The preparation method of the tussah pupa cordyceps militaris bioactive peptide provided by the invention has the advantages of simple preparation method, easiness in operation and the like, and the prepared bioactive peptide has the advantages of high proportion of small-molecular peptides, strong activity and the like.

It is to be understood that both the foregoing general description and the following detailed description are exemplary and explanatory only and are not restrictive of the disclosure.

Drawings

The accompanying drawings, which are incorporated in and constitute a part of this specification, illustrate embodiments consistent with the invention and together with the description, serve to explain the principles of the invention.

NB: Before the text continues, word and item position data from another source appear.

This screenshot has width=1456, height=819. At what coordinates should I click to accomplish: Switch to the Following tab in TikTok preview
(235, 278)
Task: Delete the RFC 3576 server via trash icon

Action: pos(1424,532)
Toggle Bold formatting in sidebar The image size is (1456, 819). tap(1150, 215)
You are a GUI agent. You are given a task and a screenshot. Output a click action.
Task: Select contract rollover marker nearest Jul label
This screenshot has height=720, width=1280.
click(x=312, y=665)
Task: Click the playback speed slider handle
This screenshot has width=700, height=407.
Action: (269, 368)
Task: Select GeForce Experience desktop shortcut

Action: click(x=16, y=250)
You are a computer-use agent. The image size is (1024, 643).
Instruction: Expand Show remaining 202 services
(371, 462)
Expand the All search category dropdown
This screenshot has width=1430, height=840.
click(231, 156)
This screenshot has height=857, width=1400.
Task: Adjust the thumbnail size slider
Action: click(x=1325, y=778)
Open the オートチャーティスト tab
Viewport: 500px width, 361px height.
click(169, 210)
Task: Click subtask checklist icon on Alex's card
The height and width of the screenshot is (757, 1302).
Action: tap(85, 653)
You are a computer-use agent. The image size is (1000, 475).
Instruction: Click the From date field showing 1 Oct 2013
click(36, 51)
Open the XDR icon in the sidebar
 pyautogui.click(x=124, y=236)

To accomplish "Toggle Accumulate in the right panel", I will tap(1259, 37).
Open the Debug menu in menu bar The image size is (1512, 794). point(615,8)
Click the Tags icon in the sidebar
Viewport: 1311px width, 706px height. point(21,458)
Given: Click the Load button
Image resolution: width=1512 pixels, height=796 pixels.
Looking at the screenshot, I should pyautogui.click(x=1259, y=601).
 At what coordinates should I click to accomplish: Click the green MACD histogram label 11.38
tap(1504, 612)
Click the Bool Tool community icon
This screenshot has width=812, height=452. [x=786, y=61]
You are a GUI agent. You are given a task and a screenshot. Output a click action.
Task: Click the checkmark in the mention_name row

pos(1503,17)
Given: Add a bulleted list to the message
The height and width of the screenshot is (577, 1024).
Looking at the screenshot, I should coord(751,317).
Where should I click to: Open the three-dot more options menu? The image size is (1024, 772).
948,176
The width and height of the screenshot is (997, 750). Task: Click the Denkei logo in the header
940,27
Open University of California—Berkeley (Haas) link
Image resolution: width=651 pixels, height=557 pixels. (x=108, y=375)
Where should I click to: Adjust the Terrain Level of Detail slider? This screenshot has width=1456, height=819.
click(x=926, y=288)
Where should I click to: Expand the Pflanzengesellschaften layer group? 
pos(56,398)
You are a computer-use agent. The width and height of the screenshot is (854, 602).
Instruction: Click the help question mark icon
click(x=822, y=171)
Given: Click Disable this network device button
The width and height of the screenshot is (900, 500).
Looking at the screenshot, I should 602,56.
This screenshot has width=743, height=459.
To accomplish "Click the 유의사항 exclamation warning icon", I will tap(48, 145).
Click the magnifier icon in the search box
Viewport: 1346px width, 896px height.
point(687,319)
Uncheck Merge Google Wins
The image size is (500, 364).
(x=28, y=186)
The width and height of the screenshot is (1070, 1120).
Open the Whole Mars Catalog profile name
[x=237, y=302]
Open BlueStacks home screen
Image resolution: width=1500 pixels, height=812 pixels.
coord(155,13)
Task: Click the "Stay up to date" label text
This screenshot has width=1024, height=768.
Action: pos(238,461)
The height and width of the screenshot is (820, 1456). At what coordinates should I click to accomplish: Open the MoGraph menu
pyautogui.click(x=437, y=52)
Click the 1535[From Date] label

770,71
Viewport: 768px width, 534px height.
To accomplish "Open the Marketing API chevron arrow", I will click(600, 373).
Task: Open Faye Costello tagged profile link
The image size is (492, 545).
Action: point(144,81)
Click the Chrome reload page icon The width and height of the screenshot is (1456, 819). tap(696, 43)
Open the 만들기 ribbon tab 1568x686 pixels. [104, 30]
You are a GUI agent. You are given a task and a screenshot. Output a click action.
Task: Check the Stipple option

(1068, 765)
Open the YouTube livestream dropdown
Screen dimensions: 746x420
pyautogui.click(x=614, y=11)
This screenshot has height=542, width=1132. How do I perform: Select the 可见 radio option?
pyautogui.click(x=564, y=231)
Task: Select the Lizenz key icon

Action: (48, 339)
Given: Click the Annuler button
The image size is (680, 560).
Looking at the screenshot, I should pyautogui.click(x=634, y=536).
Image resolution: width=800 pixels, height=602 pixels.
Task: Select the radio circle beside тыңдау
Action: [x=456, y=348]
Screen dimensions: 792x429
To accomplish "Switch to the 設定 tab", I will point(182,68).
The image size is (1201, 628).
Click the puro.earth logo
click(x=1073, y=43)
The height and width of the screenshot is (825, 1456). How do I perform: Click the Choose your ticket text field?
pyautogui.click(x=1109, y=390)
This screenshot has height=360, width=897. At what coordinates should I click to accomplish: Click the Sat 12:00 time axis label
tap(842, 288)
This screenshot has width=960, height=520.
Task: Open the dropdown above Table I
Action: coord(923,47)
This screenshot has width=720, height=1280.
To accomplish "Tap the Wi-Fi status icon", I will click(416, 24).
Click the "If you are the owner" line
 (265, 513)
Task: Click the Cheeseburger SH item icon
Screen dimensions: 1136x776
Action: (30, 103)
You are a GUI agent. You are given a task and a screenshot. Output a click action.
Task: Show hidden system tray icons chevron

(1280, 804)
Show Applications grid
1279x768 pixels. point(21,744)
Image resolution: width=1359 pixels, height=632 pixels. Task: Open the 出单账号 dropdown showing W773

In order to more clearly illustrate the embodiments of the present invention or the technical solutions in the prior art, the drawings used in the description of the embodiments or the prior art will be briefly described below.

FIG. 1 is a standard curve of the protein prepared in example 1;

FIG. 2 is a graph showing the time-dependent change of trypsin in example 2;

FIG. 3 is a graph showing the variation of trypsin enzymolysis according to the amount of added enzyme in example 2;

FIG. 4 is a graph showing the variation of the trypsin concentration factor in example 2;

FIG. 5 is a graph showing the time-dependent change of the alkaline protease in example 2;

FIG. 6 is a graph showing the variation of the alkaline protease in accordance with the amount of enzyme added in the case of enzymolysis with alkaline protease in example 2;

FIG. 7 is a graph showing the change in the alkaline protease hydrolysis according to the substrate concentration in example 2.

Detailed Description

The invention is further illustrated by the following specific embodiments, which are not intended to limit the scope of the invention.